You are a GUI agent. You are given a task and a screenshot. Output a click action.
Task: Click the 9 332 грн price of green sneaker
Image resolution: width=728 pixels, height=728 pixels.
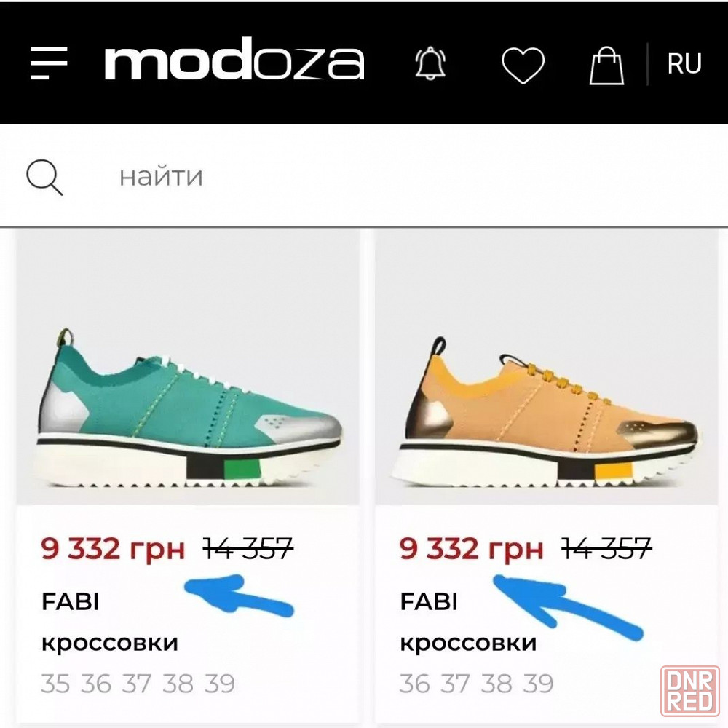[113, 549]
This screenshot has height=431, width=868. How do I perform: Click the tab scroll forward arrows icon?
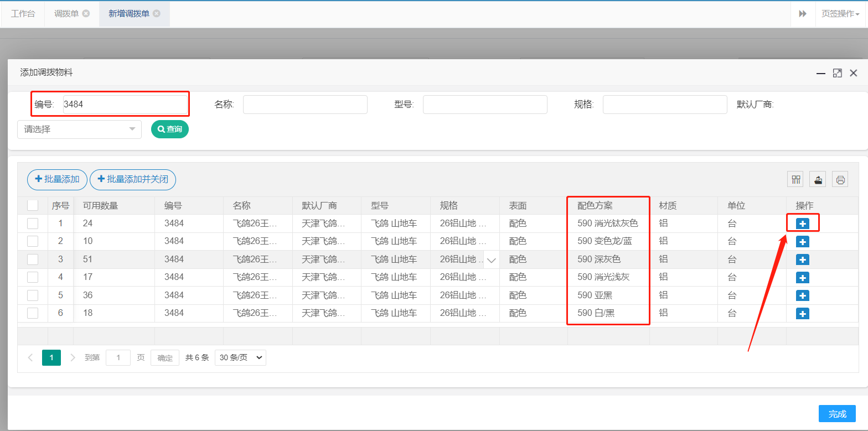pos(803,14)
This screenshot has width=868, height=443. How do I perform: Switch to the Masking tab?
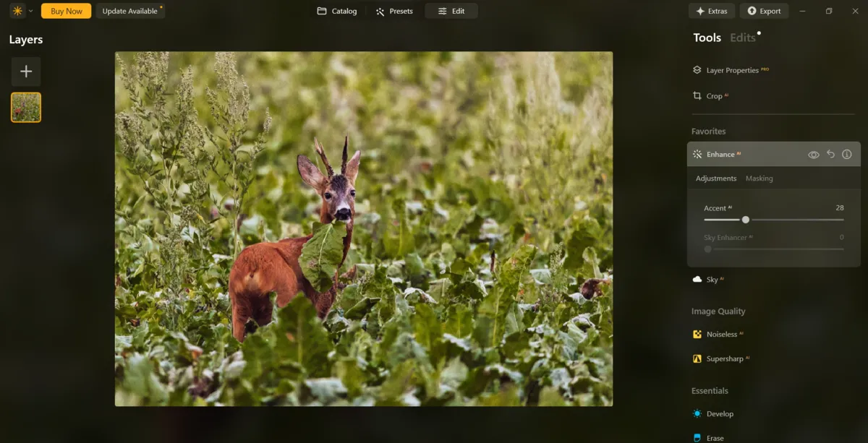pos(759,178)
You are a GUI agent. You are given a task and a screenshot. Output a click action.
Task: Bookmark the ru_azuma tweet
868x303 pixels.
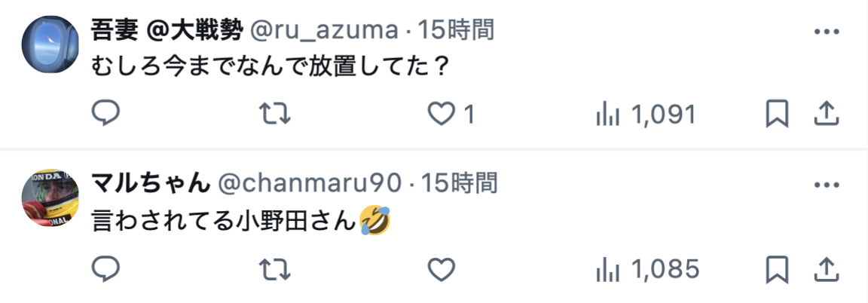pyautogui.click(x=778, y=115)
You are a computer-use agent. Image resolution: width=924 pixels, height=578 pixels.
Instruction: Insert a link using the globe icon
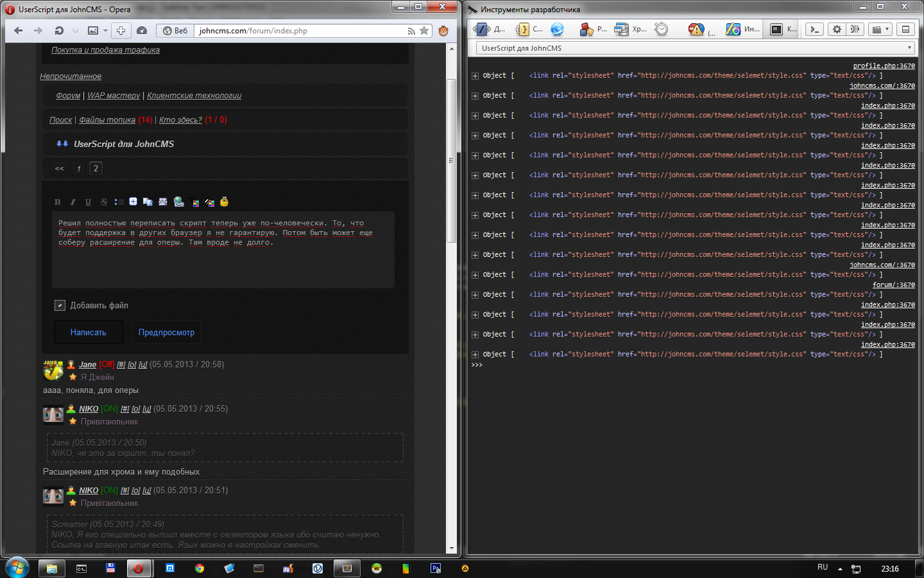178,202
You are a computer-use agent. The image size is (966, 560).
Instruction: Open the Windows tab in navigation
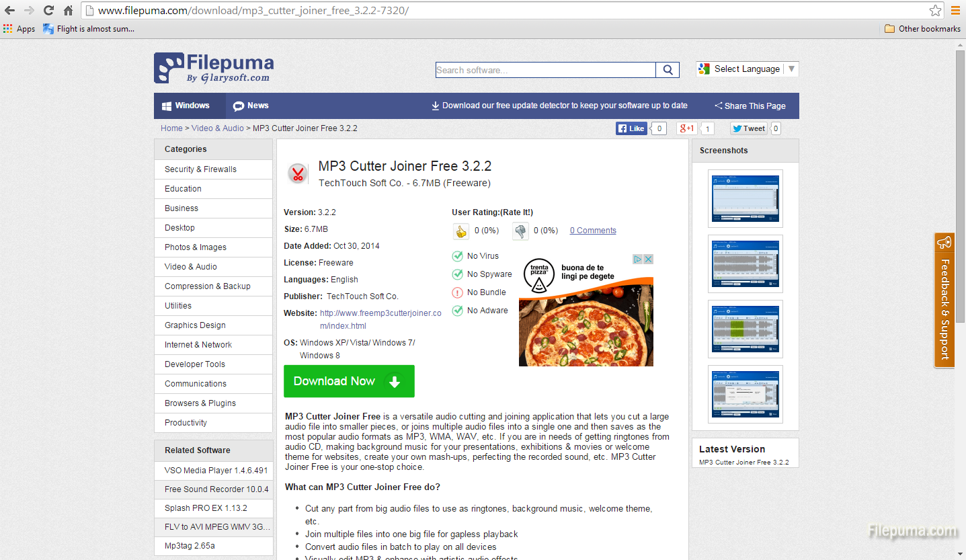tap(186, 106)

----

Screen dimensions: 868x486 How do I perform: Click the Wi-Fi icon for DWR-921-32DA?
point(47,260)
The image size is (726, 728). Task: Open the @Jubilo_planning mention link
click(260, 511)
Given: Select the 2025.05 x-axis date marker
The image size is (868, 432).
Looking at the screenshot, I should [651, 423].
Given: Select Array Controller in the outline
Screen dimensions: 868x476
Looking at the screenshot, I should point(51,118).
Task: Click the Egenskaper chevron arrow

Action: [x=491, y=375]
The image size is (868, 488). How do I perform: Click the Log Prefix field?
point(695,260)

----

Using the listing, copy every line where the word "Select" shows up.

Given: Select the 2025.05 x-axis date marker
Given: Select Array Controller in the outline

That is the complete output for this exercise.